Auch ökonomisch gesehen gehört Erdgas nicht die Zukunft. So hat eine Studie von Rystad Energy – einer unabhängigen Energie-Beratungsorganisation, führend im Öl- und Gassektor – Ende letzten Jahres herausgefunden, dass es bei den momentanen Gaspreisen langfristig zehnmal teurer wäre, Gaskraftwerke zu betreiben, als neue Solaranlagen in Europa zu bauen. Selbst bei sinkenden Preisen ist Gas als Energieform in der Zukunft kaum mehr wettbewerbsfähig.

Trotzdem boomt vor allem LNG made in USA, das per Schiff nach Europa transportiert wird. Dieses verflüssigte Gas verschwendet viel Energie (die Verflüssigung setzt die Abkühlung auf minus 162 Grad Celsius voraus), es ist schmutzig, weil oftmals über toxische Fracking-Methoden gewonnen, und mit Menschenrechtsverstößen verbunden, während die großen fossilen Konzerne enorme Gewinne mit dem Verkauf machen.

Vor allem die Bundesregierung unter Bundeskanzler Olaf Scholz (SPD) setzt sich international für die Gas-Lobby ein. Auf dem G7-Treffen im japanischen Hiroshima im Mai dieses Jahres war es Deutschland, das den Club der reichen Industrienationen auf LNG-Kurs brachte.

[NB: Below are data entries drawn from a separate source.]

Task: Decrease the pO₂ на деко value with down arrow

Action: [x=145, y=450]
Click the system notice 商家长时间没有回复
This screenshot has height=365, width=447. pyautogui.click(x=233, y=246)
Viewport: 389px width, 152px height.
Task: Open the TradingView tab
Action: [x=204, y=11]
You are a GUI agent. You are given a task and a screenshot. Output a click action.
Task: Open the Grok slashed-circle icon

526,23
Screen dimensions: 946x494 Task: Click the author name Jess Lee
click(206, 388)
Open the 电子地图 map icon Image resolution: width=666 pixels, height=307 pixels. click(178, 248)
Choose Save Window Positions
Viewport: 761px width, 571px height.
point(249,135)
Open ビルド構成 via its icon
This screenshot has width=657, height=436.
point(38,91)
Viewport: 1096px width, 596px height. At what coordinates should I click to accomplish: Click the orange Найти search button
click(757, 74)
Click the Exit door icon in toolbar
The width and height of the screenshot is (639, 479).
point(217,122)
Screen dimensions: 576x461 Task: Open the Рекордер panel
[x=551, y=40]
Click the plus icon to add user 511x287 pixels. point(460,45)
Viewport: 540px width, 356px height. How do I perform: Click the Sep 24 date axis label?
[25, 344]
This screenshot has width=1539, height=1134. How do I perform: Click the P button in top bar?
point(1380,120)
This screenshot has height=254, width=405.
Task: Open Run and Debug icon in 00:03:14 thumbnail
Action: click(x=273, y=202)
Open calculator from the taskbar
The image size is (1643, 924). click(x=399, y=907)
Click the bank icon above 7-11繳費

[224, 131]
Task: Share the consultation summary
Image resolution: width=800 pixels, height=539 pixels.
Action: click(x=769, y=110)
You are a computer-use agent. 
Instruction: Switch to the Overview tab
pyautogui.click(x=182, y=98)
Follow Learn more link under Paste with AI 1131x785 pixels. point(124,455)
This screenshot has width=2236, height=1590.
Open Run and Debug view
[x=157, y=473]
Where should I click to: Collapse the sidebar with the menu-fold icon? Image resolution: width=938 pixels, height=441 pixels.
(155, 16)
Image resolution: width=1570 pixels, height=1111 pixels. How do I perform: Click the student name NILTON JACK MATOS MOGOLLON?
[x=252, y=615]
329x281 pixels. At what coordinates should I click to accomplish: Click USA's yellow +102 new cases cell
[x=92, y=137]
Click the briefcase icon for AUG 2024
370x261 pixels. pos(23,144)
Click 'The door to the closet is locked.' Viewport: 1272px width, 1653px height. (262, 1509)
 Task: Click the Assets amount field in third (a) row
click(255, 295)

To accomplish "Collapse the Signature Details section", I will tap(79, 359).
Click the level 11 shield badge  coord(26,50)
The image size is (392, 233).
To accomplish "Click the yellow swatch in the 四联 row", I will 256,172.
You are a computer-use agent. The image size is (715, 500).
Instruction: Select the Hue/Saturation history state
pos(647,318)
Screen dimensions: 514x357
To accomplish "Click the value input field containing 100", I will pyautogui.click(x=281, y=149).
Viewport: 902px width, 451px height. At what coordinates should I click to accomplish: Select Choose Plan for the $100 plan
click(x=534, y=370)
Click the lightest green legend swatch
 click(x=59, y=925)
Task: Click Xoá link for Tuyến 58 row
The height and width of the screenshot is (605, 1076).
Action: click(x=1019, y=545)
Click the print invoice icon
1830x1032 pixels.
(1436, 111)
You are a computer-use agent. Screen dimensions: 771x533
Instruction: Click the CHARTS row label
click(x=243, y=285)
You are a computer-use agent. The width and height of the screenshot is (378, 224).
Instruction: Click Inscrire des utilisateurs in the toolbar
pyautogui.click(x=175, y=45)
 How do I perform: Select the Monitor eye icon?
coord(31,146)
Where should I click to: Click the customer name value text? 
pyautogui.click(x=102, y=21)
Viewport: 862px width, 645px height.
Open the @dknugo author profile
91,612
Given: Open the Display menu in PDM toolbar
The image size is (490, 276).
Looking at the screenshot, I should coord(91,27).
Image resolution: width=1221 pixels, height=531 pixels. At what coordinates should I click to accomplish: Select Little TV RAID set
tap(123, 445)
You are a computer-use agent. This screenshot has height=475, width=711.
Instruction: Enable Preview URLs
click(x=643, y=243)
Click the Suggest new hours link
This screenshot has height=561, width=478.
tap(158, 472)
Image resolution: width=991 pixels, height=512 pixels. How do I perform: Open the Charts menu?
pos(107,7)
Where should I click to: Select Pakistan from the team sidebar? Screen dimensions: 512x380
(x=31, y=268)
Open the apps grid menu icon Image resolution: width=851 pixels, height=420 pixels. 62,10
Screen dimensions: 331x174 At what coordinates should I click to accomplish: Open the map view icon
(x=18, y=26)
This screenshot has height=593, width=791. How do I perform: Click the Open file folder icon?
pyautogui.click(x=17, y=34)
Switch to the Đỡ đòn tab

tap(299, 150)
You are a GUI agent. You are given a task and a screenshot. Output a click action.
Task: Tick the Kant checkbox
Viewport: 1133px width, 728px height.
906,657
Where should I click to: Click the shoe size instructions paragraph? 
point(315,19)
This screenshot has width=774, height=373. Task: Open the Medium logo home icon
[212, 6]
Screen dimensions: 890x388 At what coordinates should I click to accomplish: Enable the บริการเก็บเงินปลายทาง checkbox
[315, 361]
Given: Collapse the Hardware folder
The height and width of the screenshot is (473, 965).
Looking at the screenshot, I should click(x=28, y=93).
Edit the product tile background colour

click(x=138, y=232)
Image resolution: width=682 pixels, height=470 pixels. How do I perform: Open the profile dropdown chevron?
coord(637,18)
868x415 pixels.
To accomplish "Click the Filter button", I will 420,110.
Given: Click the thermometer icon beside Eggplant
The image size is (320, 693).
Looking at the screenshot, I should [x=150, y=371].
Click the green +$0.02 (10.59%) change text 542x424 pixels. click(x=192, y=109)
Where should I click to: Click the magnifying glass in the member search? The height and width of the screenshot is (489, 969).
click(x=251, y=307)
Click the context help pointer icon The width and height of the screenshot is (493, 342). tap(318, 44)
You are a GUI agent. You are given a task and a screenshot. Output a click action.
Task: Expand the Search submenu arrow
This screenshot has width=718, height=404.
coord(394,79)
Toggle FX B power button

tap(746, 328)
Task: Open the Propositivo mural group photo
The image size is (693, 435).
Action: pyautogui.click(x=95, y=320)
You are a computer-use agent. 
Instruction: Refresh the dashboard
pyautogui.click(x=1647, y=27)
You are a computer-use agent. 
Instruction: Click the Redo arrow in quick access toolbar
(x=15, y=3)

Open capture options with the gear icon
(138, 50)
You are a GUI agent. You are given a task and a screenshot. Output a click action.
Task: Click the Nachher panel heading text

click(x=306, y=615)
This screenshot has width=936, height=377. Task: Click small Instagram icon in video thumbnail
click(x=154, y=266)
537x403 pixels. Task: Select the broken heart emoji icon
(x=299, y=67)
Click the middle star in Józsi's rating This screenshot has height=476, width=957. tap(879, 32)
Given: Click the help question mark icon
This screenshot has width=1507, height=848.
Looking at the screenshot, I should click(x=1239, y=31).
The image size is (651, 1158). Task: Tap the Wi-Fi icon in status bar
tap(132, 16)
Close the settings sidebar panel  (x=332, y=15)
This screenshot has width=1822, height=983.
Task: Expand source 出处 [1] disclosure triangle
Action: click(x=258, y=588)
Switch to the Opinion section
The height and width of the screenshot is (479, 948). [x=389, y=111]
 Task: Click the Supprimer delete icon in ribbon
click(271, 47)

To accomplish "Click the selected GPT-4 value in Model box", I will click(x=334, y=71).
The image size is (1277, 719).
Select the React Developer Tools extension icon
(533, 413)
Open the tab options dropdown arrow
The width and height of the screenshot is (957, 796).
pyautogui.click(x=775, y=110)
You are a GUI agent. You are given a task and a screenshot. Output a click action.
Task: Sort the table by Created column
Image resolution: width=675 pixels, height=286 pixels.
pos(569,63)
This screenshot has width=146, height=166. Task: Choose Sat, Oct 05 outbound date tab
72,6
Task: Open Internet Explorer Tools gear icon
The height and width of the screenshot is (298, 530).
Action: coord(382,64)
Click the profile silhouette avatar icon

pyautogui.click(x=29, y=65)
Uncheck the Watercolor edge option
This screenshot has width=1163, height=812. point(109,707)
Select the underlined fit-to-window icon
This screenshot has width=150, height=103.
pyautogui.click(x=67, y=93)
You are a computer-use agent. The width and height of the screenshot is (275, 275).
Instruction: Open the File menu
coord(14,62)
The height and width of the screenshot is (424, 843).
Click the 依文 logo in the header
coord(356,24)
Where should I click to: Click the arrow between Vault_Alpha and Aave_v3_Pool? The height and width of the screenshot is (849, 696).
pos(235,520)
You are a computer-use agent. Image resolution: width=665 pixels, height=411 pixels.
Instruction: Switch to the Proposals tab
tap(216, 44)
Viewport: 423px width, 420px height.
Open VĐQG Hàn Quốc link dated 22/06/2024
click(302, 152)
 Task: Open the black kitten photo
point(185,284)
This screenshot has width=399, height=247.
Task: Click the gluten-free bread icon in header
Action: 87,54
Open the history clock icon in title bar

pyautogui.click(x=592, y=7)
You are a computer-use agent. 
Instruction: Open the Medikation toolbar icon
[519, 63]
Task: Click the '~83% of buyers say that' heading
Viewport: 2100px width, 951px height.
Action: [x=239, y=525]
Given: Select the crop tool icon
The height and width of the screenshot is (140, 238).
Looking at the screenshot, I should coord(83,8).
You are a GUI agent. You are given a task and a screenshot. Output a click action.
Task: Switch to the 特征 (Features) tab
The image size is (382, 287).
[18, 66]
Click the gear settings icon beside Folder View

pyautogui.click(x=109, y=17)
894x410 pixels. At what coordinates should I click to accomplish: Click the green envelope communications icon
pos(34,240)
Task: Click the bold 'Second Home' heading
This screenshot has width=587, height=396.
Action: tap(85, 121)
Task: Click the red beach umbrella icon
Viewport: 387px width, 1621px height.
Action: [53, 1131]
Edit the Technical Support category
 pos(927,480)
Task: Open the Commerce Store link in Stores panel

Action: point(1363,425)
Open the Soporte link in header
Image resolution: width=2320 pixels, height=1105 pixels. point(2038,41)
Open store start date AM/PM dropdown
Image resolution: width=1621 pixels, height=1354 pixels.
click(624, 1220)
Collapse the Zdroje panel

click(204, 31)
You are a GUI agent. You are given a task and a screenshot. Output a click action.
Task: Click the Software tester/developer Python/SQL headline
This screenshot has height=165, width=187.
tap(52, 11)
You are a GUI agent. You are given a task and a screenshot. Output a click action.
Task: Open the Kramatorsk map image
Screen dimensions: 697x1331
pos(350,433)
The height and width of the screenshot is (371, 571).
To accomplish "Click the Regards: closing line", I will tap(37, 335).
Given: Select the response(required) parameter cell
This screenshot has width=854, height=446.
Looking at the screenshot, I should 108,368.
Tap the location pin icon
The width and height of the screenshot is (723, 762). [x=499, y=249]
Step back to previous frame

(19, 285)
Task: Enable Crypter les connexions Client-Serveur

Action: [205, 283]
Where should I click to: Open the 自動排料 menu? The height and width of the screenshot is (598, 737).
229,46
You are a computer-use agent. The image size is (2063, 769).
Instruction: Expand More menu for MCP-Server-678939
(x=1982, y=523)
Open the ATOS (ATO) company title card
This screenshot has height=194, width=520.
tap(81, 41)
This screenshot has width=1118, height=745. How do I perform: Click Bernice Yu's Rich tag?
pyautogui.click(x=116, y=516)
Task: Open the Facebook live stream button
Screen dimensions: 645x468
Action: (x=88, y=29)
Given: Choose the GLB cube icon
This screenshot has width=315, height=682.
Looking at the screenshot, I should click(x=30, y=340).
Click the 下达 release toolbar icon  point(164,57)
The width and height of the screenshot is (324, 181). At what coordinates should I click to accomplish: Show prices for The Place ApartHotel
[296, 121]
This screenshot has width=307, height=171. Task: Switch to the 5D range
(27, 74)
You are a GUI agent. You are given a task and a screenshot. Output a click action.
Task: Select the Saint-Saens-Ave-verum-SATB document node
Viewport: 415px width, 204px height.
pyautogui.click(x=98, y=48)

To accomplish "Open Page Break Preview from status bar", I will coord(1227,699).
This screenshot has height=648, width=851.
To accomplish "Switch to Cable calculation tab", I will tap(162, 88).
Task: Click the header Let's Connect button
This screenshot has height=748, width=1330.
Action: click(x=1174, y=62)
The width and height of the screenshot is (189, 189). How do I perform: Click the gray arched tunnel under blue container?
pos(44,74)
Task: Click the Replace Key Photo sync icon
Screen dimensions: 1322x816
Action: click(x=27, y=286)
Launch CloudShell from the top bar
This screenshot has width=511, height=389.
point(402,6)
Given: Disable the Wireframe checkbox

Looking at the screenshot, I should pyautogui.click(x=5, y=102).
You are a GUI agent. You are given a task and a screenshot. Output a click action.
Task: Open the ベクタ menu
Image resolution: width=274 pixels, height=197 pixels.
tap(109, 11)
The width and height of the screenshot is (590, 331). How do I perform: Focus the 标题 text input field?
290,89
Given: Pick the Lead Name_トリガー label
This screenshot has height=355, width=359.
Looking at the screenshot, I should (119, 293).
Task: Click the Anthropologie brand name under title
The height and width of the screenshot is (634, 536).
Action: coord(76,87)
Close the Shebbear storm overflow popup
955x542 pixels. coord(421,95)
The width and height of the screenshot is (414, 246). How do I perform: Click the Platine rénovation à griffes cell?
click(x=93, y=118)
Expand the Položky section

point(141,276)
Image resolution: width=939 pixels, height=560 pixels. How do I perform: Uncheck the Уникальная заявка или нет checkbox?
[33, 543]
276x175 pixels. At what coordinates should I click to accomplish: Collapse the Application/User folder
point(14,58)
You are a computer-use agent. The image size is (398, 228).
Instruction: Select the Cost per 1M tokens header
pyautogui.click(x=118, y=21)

Petter Lydén, Leiter der internationalen Klimapolitik bei Germanwatch, stellt dabei fest:

Bundeskanzler Olaf Scholz war sehr wahrscheinlich die treibende Kraft hinter der schwachen Formulierung bezüglich Gas. Das ist ein schwerer Schlag für die internationale Glaubwürdigkeit Deutschlands in Sachen Klima.

Die abtrünnigen Stadtwerke könnten der Gas-Lobby in Deutschland durchaus ein Image-Problem einbringen. Denn bisher schmücken sich die großen Konzerne wie Wintershall Dea, Shell und Wingas – die oft auch Geschäfte mit Erdöl machen oder Kohlekraftwerke betreiben, während sie klimaschädliche Chemieprodukte (Düngemittel, Plastik) herstellen – mit dem guten Ruf kommunaler Energieerzeuger.

Klimaexperten vom Deutschen Institut für Wirtschaftsforschung (DIW) und Klimawisssenschaftler:innen fordern schon seit Langem, neben dem Kohle- und Öl-Ausstieg den schnellen "Gas-Exit" für Europa. Nur so könne das Pariser Klimaziel noch eingehalten werden, das die Staaten verpflichtet, ihre Treibhausgase umgehend zu reduzieren, um die gefährliche Schwelle von maximal 1,5 bis zwei Grad Celsius Erderhitzung nicht zu überschreiten.